• PROBLEM REQUIREMENTS:
Give the count of lines in the records below that contain "page", and say nothing more.

• MATERIAL PROVIDED:
■ ■ ■
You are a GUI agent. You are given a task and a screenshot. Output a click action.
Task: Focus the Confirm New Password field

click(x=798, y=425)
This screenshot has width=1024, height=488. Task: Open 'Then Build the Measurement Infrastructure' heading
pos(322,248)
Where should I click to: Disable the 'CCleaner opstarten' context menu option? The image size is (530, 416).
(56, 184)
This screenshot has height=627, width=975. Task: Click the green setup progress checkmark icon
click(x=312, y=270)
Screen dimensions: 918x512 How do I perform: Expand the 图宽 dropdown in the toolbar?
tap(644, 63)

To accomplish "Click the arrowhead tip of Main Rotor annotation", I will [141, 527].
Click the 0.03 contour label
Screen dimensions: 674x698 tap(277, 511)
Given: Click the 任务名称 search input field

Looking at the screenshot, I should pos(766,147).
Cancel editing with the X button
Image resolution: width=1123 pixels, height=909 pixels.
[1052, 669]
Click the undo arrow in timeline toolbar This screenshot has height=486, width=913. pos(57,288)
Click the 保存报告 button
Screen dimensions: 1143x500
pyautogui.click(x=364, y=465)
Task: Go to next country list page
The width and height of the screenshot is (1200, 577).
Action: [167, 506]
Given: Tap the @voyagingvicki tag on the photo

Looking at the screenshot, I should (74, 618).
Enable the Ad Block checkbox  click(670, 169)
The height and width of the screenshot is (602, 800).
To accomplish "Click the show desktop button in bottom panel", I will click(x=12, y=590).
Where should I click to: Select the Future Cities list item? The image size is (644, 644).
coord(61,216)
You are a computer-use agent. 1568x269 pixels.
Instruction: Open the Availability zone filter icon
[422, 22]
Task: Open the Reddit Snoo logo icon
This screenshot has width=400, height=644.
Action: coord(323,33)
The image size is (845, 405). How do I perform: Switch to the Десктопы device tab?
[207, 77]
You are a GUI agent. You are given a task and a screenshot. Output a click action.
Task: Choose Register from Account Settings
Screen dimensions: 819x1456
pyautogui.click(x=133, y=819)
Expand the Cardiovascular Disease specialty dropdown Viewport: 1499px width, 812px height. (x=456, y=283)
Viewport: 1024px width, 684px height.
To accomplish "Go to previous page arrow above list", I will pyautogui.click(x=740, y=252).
■ ■ ■
• WRITTEN ANSWER:
2